These days there are apps for everything, so I sat down and compiled a brief list of five must-have apps for the upcoming Seattle to Portland (STP) Bike Ride.
This is not a new area; others have compiled bike app lists, including this The App Whisperer article that led me to choose my #1 app on this list.
There’s also this Travelling Two article which goes beyond mere bike-only apps.
I followed the path of Travelling Two, but looked to compile five very different apps that would be useful during any bike tour. My requirements: each would need to serve a notably different function and aid your tour in some fashion. Here’s the list:
1. Cyclemeter GPS Cycling & Running App
Read my original take on the Cyclemeter GPS Cycling App, and you’ll get the impression that I was a fan from the start. It’s true: I have used the app to track my location, elevation climbs, ride time and average speed since the day I purchased it, and I’ve found it very well worth the cost of a few dollars.
My only complaint is likely the standard one: like most apps, continuous use over a long period of time will drain your battery. So, if you are able to charge while you ride either via a bike-powered phone charger (still looking for one that gets solid ratings) or a solar-powered phone charger (again, still on the hunt).
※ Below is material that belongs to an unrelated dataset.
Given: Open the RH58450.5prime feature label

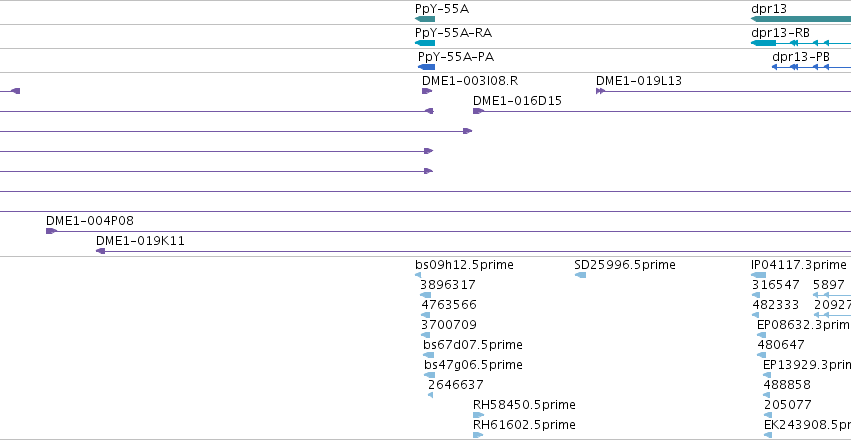Looking at the screenshot, I should click(x=524, y=405).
If you prefer, you could also get Map My Ride, which has received good ratings.
2. Bike Repair
While the hope is you’ll never need it, having access to a bike repair or troubleshooting app can come in handy when out on the open road. This app gives you good step-by-step instructions on how to complete various small repairs and also has a decent troubleshooting section.
In addition to my Bike Repair app, I have a small set of standard and compact bike tools housed just under my seat as a just-in-case.
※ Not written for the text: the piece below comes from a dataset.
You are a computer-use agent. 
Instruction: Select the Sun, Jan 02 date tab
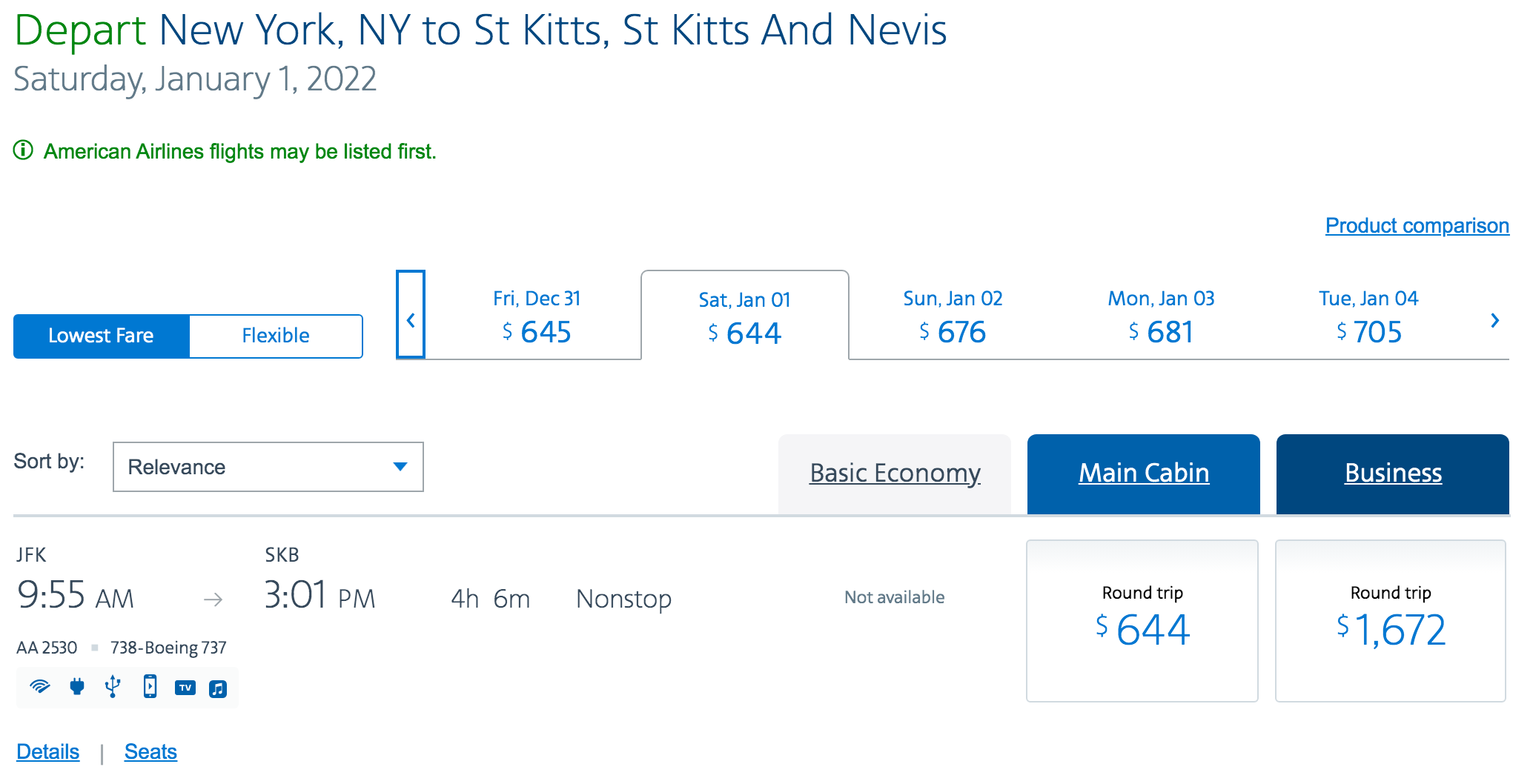pyautogui.click(x=953, y=317)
I have found the photo guides most useful and have used it to research removing pedals from my old 70s Schwinn Varsity.
Bike Doctor is another app in this category.
3. Red Cross First Aid
Again, the hope here is that you won’t need this app. However, there were a few times we passed cyclists who had crashed. Being that my father is both elderly and a diabetic, it’ll be useful to reference if he gets low/high on blood sugar during the ride. If an emergency should arise, this app could come in handy.
Now, during the STP it is unlikely you’ll need this app even should there be an emergency or problem as this ride is quite well supported. However, if you are on a solo or very small group tour, it’s recommended to have a general first aid app.
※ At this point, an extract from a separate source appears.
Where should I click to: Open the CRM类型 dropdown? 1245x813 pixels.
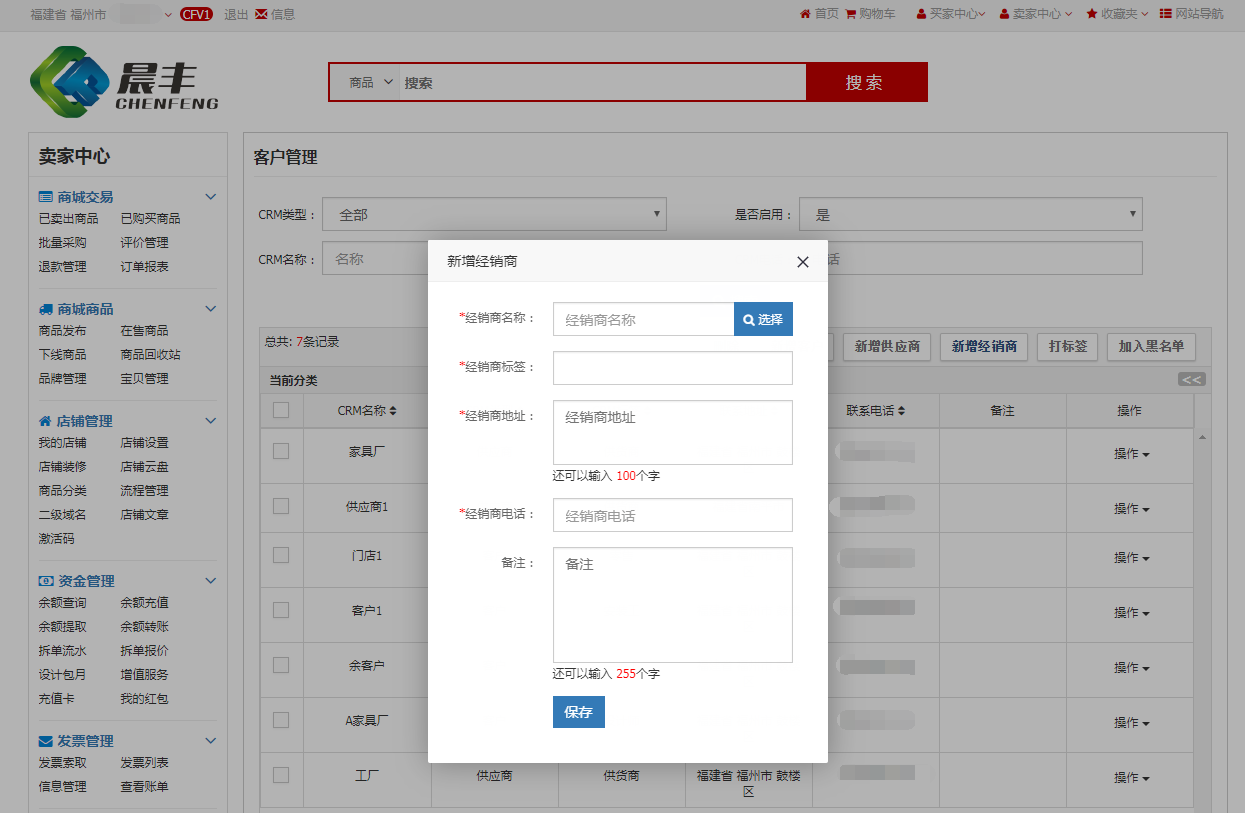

I love Instagram. It takes you standard, often dull camera phone photos and brings them to life.
With Instagram, you can share your photos with your friends by connecting your account to Twitter, Facebook and Tumblr. A strong recommend for any trip and one I’ll be using frequently during the STP.
Why use Yelp on the trip? During those overnight stays, Yelp is perfect for finding that hot local spot for a quick bite to eat, a beer after riding 100 miles, or even a hotel for the night (though for that I’d lean toward TripAdvisor or Orbitz).
On a recent vacation, I used Yelp frequently to seek out restaurants with gluten-free options. You can read what others say in the reviews section. Its connection with Maps allows you to get easy directions to the dining establishment, and you can add in your own two-cents about your experience when you’re done.